The time issue may not seem like a big deal, but there have been court cases that reference patients who claim abandonment by the EMS crew because it wasn’t documented that another medical authority took over patient care from the EMS crew and at what time. It’s also important to get a signature from the person taking over medical care. This clears EMS of any negligence or abandonment in case something goes wrong.
Another factor to consider documenting during the transport phase of your report are personal items that were transported and left with the patient, i.e., watches and other jewelry, dentures, canes, medications or any other substances that have to be transported with the patient to the hospital. These items are frequently misplaced at the hospital or accidentally thrown away, and it can be a costly emission if the report does not specifically document the items were in fact transported and left in care of the hospital with the patient. When your commanding officer looks up the run report and he can honestly tell that patient or family member that the EMS crew left every personal item at the hospital with the patient, the burden is lifted and no cost to the department for replacement of these items should be incurred.
Another note to remember with all EMS run reports is that if you happen to forget something that should have been included in the report, write an addendum and include the date, time, patient name, run number if your department uses them, and the information that you are adding and see that it stays with the original report.
There are many different ways of writing an EMS report. Practice each form of documentation and see which best fits you. Read other narratives and take a few minutes to study several colleagues’ writing style and develop your own. If your department has a policy on reporting form, then follow that policy, know it and live it.
Don’t take run reports lightly because someday it may very well come back to bite you, even years after the report was written. Each patient report that you write should be better than the last. Be accurate, be thorough, be complete and don’t leave things blank.
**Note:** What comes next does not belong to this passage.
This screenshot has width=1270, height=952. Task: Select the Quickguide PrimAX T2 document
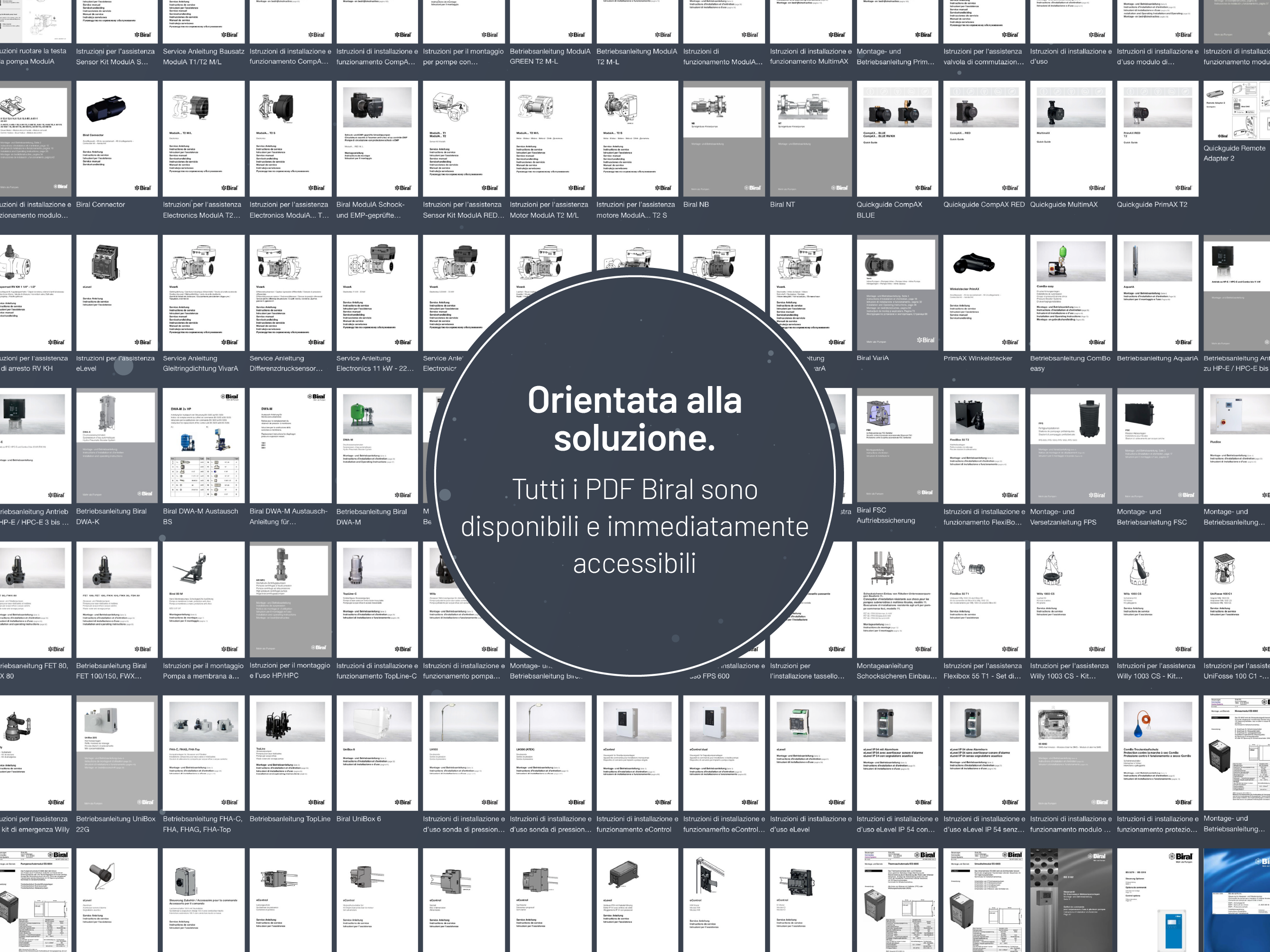click(1157, 138)
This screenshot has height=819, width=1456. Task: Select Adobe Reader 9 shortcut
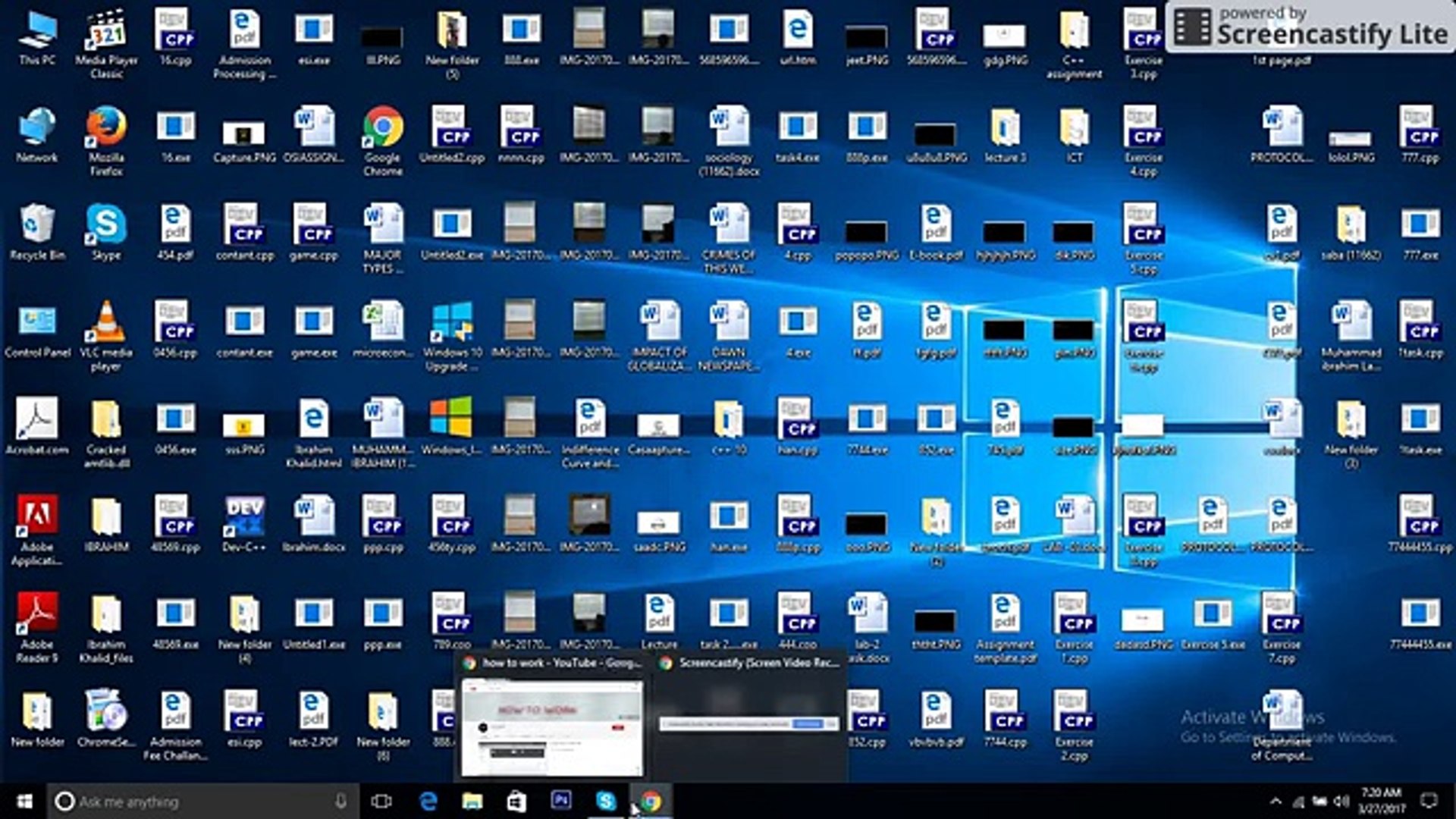(x=37, y=616)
If the checkboxes in your report don’t pertain to the call, don’t just leave it blank, draw a line through it because this shows you have acknowledged every piece of your report for that patient.
Your documentation should show that you have met the required standard of care, regardless of whether you’re a basic, advanced or medic. EMS documentation is a form of risk management. Practice, be thorough, become one with the report, utilize documentation training and remember: If mistakes are predictable, they’re preventable.
Les Allen is a firefighter/paramedic with the Loveland Symmes Fire Department in Loveland, Ohio.